### Task item:
Please copy out every line in the entries that includes the word "rule".

### The data:

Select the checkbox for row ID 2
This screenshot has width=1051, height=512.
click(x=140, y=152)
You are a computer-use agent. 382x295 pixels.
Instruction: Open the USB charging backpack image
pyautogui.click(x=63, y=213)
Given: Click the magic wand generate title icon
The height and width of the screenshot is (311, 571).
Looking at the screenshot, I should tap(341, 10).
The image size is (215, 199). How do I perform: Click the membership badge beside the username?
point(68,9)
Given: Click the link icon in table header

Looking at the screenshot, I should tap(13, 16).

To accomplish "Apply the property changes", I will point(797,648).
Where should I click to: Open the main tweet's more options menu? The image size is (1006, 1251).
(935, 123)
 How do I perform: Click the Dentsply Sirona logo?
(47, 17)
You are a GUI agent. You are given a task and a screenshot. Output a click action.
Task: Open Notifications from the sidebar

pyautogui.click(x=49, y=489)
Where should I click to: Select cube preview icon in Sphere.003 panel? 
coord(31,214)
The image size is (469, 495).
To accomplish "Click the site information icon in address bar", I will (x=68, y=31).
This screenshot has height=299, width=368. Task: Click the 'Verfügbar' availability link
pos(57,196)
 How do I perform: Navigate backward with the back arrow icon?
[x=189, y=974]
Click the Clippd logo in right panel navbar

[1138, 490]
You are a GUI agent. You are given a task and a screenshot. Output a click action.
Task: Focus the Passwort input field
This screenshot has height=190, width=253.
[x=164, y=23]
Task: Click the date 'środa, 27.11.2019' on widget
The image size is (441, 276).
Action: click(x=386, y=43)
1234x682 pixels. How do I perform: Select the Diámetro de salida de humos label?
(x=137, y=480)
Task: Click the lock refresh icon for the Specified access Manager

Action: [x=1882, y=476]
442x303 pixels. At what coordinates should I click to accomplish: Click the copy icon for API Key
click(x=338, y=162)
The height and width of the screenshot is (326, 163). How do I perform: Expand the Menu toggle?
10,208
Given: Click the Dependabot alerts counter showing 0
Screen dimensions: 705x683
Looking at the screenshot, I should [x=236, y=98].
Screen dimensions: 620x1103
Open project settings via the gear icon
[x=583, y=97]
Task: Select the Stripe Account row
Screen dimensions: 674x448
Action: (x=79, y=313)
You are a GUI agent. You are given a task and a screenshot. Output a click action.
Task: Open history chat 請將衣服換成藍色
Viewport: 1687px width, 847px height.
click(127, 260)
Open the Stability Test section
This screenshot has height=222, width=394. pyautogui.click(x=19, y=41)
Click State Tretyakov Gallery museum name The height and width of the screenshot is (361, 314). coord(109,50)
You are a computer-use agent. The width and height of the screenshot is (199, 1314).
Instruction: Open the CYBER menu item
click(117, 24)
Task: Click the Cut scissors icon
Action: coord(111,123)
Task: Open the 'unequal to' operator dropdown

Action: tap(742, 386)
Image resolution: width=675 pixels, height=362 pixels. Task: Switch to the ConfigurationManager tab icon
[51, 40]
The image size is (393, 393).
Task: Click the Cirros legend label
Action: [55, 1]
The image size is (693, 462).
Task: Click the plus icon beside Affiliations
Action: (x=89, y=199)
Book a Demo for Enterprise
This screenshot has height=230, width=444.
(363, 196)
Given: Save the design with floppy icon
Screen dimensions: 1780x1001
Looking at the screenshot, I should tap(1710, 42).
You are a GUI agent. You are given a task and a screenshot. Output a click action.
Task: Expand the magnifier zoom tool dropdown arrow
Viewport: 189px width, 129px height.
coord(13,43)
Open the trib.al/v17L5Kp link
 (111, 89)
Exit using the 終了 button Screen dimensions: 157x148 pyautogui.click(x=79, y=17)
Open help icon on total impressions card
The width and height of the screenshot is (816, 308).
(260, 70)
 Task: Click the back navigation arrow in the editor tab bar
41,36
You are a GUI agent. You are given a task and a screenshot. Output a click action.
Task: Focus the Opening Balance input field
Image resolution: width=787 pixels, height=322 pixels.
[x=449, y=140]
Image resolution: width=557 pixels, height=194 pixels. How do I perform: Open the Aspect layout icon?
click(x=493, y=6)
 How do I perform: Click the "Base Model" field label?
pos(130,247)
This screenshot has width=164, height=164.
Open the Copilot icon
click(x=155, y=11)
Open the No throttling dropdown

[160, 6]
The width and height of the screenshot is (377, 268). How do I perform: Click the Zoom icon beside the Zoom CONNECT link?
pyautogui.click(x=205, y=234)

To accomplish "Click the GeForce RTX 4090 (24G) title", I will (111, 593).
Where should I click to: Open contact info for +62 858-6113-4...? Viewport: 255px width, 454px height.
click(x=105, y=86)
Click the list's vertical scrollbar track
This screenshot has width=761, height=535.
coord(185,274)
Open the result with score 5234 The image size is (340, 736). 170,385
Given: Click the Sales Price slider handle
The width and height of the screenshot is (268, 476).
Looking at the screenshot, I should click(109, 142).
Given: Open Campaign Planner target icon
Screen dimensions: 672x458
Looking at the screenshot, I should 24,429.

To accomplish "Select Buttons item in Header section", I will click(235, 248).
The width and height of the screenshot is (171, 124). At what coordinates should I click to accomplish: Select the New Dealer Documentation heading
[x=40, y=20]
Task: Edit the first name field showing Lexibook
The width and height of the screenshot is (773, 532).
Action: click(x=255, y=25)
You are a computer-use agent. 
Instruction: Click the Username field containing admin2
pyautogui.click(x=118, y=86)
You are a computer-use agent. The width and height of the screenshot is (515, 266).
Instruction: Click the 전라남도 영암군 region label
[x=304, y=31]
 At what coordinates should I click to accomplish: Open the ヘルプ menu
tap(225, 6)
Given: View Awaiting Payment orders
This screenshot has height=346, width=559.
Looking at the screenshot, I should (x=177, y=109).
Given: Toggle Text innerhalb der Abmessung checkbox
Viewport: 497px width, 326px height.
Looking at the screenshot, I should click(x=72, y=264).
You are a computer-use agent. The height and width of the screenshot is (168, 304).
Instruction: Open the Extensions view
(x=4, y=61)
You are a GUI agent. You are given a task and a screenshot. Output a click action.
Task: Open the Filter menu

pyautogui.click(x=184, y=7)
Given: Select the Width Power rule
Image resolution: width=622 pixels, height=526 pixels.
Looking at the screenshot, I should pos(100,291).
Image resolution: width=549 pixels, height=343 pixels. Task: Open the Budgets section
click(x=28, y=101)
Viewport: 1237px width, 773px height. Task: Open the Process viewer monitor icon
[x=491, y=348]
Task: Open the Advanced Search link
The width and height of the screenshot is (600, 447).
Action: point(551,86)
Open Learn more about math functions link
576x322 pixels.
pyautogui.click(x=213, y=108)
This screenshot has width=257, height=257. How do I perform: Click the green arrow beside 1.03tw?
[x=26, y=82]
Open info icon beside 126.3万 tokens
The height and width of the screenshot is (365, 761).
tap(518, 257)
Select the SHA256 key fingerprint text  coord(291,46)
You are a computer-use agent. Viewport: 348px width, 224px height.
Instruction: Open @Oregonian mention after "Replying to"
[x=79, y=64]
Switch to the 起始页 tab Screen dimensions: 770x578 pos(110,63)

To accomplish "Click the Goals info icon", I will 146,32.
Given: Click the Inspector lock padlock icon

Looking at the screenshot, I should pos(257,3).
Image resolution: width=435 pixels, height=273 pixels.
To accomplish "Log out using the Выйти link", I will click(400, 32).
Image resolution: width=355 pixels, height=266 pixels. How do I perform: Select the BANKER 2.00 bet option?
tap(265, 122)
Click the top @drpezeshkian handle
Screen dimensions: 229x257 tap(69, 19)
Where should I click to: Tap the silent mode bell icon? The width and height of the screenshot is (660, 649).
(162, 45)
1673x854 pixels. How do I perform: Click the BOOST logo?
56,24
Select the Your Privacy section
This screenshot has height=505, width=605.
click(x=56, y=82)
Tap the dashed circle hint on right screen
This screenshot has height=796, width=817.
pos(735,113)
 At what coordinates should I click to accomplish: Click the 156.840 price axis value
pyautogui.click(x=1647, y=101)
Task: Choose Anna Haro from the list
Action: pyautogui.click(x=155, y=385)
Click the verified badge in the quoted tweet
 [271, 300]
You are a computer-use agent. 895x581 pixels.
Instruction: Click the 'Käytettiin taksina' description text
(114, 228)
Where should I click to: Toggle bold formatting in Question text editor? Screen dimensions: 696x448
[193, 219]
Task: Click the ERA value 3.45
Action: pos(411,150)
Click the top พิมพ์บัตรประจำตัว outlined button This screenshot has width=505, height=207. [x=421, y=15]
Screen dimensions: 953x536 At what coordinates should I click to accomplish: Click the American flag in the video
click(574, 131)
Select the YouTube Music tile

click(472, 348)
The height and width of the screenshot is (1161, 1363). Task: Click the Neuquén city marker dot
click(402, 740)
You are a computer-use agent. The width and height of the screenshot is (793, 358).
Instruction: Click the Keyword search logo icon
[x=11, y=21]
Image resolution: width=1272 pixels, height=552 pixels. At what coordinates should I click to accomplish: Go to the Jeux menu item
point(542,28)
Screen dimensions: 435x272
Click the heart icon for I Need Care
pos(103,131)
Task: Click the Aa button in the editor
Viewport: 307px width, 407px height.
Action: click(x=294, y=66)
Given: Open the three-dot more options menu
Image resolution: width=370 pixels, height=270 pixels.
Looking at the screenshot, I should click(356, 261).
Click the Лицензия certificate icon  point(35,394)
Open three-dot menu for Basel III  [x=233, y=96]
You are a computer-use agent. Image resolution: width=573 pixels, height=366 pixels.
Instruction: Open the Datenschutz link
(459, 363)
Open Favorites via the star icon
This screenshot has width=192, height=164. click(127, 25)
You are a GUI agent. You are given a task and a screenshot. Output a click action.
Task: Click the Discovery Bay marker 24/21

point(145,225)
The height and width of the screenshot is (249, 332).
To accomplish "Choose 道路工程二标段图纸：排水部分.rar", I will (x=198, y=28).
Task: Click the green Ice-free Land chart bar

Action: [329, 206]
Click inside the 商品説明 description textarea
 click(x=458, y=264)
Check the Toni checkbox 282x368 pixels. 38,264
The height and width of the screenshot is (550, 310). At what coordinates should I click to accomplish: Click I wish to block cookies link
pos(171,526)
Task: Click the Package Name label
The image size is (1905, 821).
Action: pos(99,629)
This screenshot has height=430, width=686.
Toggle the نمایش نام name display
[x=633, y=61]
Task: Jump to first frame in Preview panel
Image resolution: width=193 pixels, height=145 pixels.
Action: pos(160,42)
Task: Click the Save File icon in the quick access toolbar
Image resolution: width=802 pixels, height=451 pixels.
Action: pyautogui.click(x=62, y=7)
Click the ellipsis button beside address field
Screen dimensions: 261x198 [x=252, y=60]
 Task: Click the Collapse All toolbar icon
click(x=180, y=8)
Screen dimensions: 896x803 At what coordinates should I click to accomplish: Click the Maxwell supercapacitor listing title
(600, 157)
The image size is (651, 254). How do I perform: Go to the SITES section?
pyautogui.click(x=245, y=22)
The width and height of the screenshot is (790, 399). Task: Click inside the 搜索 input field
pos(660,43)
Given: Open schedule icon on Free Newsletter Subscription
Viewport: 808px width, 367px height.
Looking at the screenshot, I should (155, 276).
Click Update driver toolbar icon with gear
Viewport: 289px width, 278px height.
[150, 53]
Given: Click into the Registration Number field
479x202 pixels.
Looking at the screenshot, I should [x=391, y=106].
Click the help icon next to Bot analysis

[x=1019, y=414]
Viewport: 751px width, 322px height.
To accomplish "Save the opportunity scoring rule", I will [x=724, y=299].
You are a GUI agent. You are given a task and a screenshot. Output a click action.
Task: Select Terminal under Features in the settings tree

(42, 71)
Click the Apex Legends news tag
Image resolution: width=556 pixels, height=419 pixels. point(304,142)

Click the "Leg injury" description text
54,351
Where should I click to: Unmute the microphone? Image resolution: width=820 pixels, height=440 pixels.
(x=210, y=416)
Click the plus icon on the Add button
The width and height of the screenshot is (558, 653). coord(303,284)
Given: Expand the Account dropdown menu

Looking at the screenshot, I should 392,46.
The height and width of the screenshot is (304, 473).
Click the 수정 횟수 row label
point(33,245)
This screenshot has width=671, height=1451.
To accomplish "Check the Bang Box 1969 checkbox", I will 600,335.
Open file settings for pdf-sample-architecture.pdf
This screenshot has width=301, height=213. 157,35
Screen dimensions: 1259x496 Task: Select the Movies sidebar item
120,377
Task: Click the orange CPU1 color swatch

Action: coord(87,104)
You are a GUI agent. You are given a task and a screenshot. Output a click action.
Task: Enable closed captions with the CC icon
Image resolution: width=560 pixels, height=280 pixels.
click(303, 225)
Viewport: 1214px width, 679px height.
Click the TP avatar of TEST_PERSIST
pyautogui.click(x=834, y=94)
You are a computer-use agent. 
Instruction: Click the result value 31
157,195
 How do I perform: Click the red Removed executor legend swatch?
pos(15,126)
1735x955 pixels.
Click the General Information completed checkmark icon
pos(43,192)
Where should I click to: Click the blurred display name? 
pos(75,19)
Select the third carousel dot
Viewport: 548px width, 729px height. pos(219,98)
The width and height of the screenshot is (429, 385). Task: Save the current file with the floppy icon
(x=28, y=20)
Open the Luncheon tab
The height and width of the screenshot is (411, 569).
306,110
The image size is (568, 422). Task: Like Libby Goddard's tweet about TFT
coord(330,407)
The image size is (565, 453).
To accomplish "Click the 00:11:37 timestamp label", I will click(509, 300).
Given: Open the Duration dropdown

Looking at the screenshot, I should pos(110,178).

### Output of the task:
Given: Select the Width Power rule
To accomplish "Save the opportunity scoring rule", I will [x=724, y=299].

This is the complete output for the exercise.